Career in Data Science: A Guide for Aspirants

The questions most ask me as a manager of Data Science is what skills one needs to become a successful Data-Scientist. Being in profession of analytics I come across three types of aspirants first, who have experience in analytics; second who have non analytics experience and third who have no experience.

Data science career aspirants can aspire for either of the two main approaches based on current industry. One which involves the data scientist to work on data engineering problems whereas the other involves working with specific or custom analytical solutions. For example, developing a solution which involves combining data from various sources to produce specific metrics for the business objectives applicable across clients (or generic solutions) whereas for custom solutions it may be required to develop models which are specific to one task or objective specific to a business problem.

Once he/she makes a career choice then you must start to acquire skills. If you are someone who has been working in analytics, then the road forward is much easier you must work towards acquiring Machine learning and Analytical programming skills would suffice; and if you are well versed with analytical reporting then too the road ahead is easier. However, you might need to look for a data analyst or senior data analyst roles.

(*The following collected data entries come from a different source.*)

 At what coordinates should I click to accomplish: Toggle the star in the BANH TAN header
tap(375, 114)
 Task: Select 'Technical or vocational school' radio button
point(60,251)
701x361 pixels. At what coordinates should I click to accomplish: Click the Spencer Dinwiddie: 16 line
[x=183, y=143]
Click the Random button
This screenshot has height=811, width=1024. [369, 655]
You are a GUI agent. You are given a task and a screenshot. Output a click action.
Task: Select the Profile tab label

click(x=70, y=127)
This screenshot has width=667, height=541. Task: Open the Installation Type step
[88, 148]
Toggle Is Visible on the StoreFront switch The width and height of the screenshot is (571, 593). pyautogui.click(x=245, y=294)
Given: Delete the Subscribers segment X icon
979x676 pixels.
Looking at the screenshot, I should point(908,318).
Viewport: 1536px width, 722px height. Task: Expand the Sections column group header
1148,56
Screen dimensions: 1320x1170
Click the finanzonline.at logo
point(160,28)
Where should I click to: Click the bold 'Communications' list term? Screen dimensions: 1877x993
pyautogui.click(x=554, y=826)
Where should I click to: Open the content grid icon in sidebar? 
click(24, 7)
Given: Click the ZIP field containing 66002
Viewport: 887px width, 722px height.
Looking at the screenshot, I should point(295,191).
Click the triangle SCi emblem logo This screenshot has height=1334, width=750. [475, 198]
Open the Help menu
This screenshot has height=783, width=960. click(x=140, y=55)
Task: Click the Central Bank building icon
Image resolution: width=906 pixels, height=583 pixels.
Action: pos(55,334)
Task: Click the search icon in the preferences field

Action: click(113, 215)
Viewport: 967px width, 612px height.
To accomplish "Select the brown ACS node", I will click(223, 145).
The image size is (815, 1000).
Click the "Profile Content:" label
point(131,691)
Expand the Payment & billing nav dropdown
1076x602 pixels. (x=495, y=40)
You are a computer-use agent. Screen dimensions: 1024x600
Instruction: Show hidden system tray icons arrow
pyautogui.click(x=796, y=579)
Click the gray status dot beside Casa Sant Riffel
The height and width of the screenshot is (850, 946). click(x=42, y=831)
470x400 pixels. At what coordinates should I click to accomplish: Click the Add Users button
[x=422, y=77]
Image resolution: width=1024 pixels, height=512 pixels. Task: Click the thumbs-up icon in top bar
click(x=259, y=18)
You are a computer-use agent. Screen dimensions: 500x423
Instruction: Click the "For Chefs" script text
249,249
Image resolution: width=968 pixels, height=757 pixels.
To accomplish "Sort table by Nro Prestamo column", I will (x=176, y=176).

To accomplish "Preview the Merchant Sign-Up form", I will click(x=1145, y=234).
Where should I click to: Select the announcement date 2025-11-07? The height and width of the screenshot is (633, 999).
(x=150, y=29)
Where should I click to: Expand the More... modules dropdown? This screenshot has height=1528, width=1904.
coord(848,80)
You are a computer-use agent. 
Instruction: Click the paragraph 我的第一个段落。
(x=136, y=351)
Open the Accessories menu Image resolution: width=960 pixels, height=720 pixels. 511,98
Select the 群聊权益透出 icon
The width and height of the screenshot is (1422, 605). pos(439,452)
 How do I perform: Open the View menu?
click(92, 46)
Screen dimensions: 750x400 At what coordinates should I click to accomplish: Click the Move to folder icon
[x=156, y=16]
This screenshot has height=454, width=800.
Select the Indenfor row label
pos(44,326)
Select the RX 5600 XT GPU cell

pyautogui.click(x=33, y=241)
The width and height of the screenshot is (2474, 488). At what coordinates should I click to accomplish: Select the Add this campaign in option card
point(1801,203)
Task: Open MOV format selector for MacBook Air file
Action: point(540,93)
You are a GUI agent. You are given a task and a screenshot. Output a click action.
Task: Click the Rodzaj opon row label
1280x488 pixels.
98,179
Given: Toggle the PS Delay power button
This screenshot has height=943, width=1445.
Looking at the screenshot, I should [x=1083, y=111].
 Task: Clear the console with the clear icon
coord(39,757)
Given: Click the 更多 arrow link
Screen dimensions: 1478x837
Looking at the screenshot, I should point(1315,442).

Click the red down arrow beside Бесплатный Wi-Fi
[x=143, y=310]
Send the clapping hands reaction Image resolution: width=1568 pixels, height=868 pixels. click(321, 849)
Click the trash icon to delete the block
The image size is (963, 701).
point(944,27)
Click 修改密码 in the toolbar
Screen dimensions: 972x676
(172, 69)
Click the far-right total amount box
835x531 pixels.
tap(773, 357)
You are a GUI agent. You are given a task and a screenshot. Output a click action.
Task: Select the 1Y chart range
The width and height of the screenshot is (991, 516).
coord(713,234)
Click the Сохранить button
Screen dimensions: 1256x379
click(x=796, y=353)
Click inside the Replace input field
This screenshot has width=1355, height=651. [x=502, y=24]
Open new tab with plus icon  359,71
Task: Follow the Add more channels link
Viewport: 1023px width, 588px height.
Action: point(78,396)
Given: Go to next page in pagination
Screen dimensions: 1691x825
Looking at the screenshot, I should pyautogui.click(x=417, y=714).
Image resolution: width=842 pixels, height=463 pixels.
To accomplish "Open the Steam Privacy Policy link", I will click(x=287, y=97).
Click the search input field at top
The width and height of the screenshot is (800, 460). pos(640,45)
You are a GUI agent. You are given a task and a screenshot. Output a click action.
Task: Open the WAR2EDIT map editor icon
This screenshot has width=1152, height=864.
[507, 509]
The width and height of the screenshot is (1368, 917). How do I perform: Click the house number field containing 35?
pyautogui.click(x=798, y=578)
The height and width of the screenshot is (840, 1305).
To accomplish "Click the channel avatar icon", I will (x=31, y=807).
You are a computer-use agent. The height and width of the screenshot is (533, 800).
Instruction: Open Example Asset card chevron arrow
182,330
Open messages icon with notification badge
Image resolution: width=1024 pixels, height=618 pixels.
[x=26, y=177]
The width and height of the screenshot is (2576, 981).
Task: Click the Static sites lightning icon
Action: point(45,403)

Secondly, for people who have no analytical experience like a software developer or Software tester then the skills to work on would be Database programming, Machine learning and problem solving. However, my suggestion would be to look for a Data Analyst role if you have less than 5–7 years of experience or try to find a role as Senior Data Analyst which require you to be good at SQL/MYSQL and visualizations.

Thirdly, you have no experience try to find a job as data analyst or data engineer which needs database programming skills and would enable you to explore data analytically.

The one skill no matter you have experience or not you need is basic understanding of probability and statistics as this skill is a must if you want to be an expert in data science. In conclusion you need to target skills and focus on specific career goals with long term objectives and any career aspiration must be driven by motivation for learning and rigor.